• **What the exercise asks**: Put the lines into a Markdown table with the columns Row and Content, starting with the line that contains "You are a computer-use" and going on through the line that contains "point(1010,18)", skipping blank lines and leaving out the pictures.

• **Raw records**:
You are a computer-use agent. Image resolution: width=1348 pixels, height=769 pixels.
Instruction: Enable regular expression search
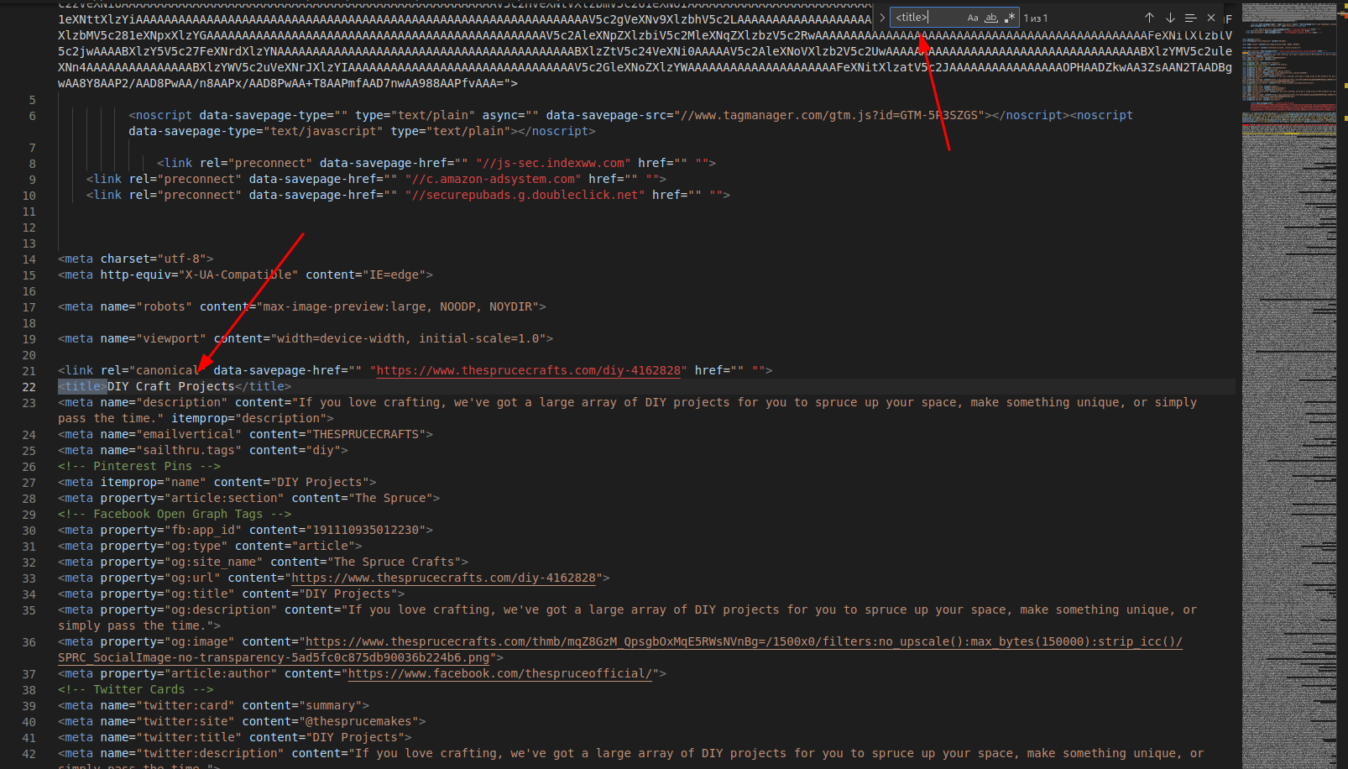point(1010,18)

...

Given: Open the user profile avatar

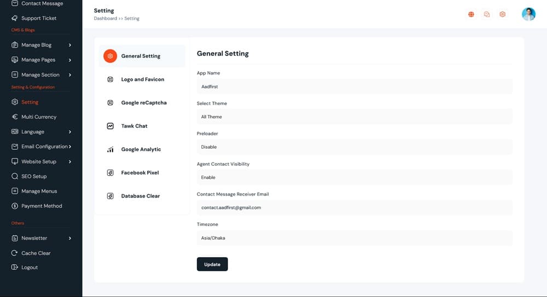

* * *

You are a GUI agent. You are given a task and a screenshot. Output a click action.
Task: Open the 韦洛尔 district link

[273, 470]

• **The reply**:
| Row | Content |
|---|---|
| 1 | You are a computer-use agent. Image resolution: width=1348 pixels, height=769 pixels. |
| 2 | Instruction: Enable regular expression search |
| 3 | point(1010,18) |